◆ **SOURCE MATERIAL**:
************
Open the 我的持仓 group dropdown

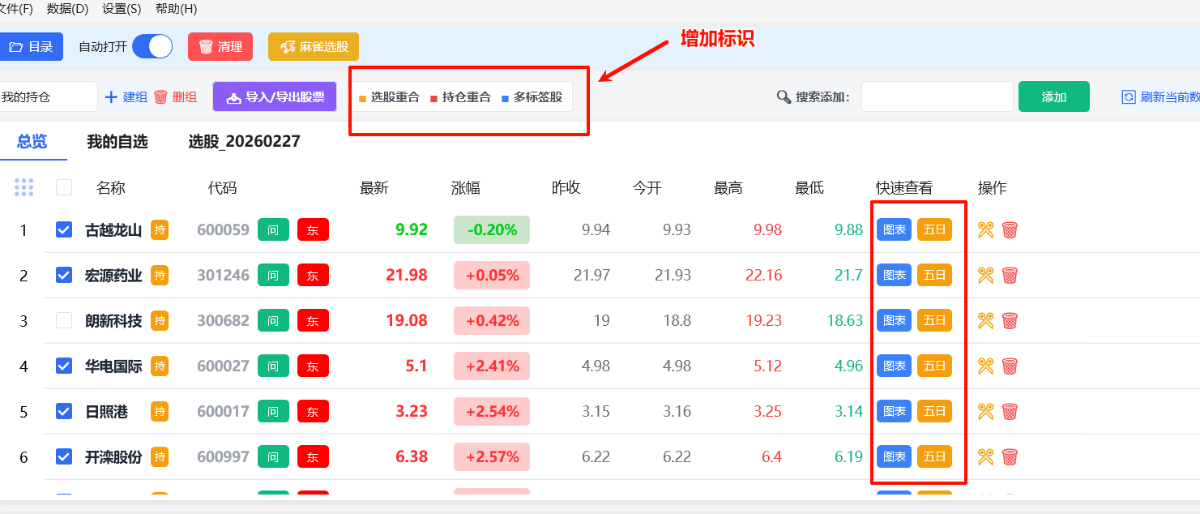click(46, 97)
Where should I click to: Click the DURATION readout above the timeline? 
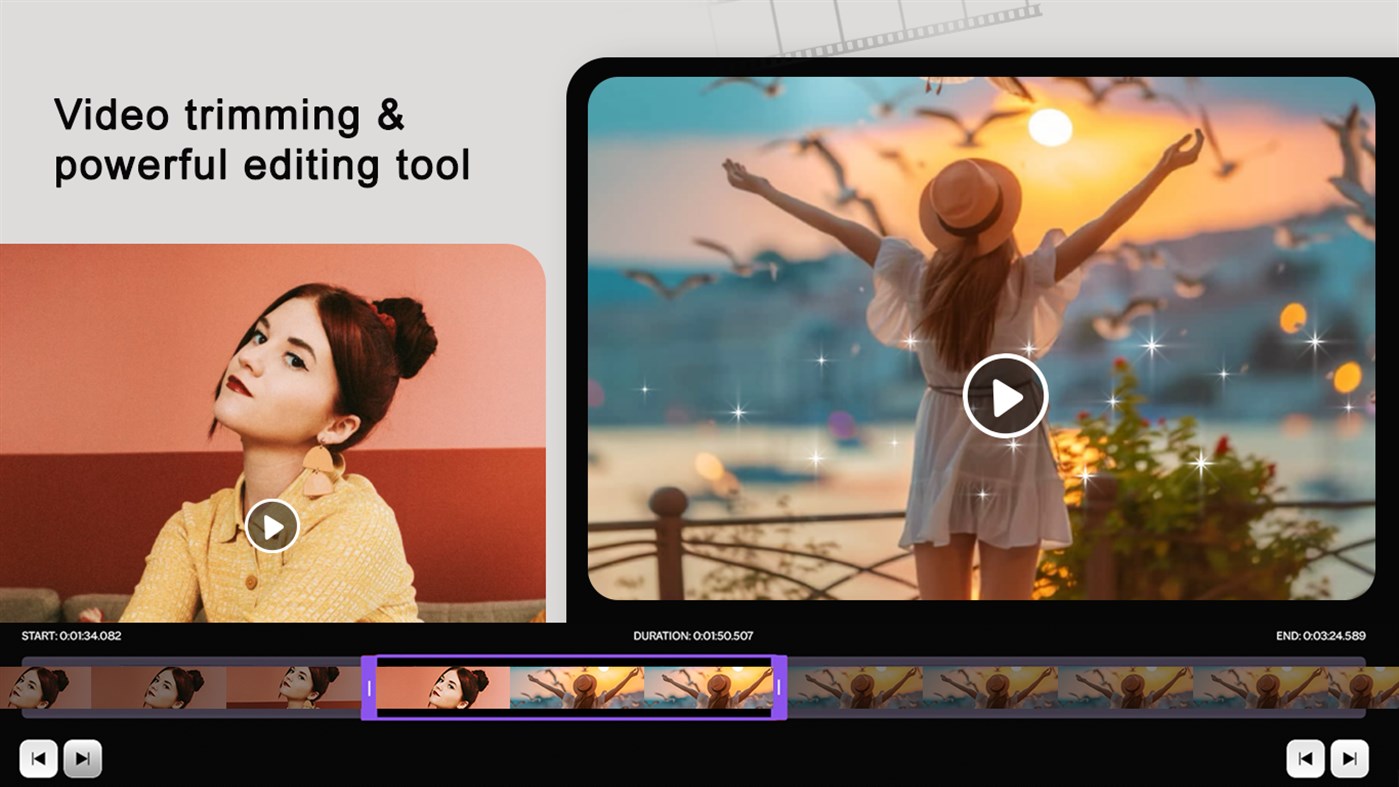[694, 635]
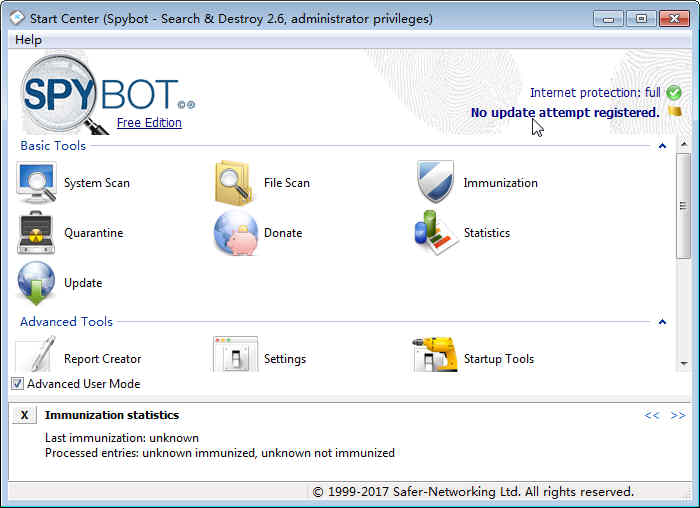The image size is (700, 508).
Task: Open the Startup Tools drill icon
Action: click(x=435, y=355)

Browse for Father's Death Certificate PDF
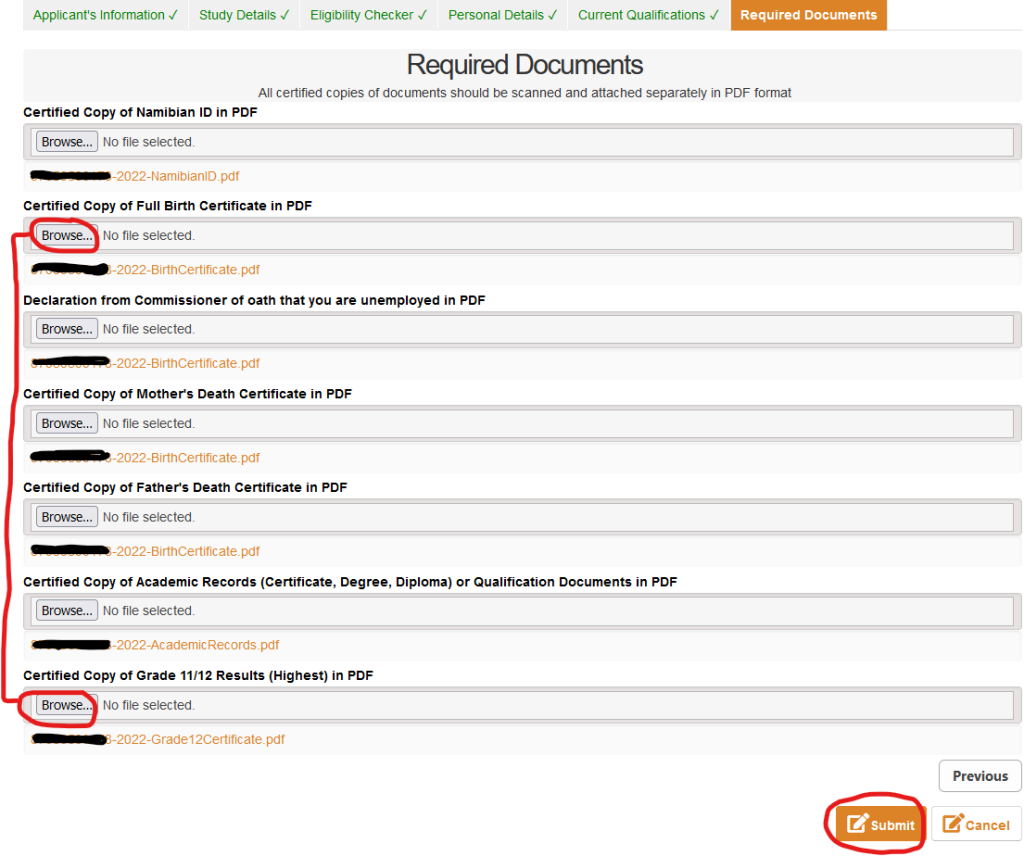66,516
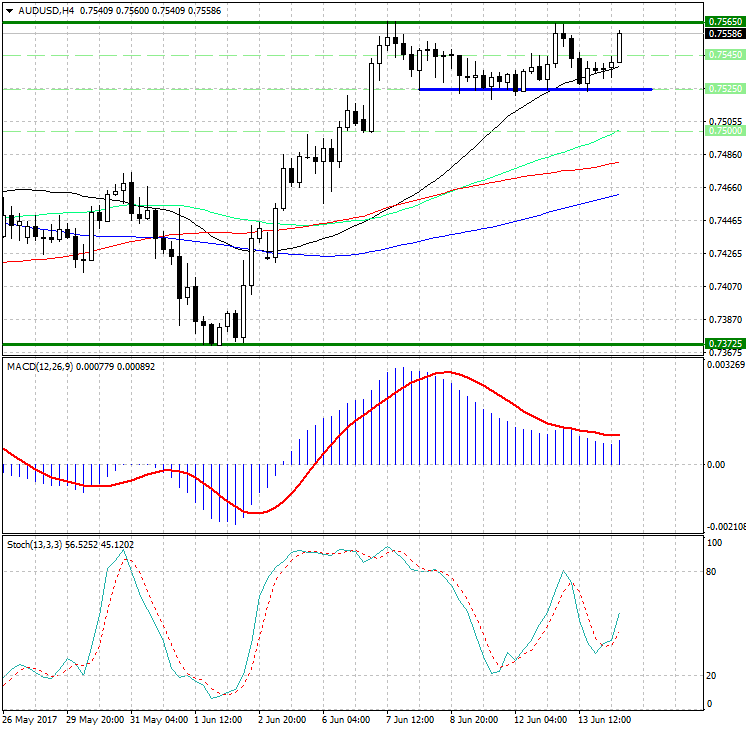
************
◆ **TASK INSTRUCTIONS**:
Print every entry exactly as written, without the pictures.

◆ **EXERCISE RESPONSE**:
Open the 我的持仓 group dropdown

click(46, 97)
Where should I click to: Click the DURATION readout above the timeline? 
[694, 635]
The image size is (700, 508).
Task: Open the Startup Tools drill icon
Action: click(x=435, y=355)

Browse for Father's Death Certificate PDF
66,516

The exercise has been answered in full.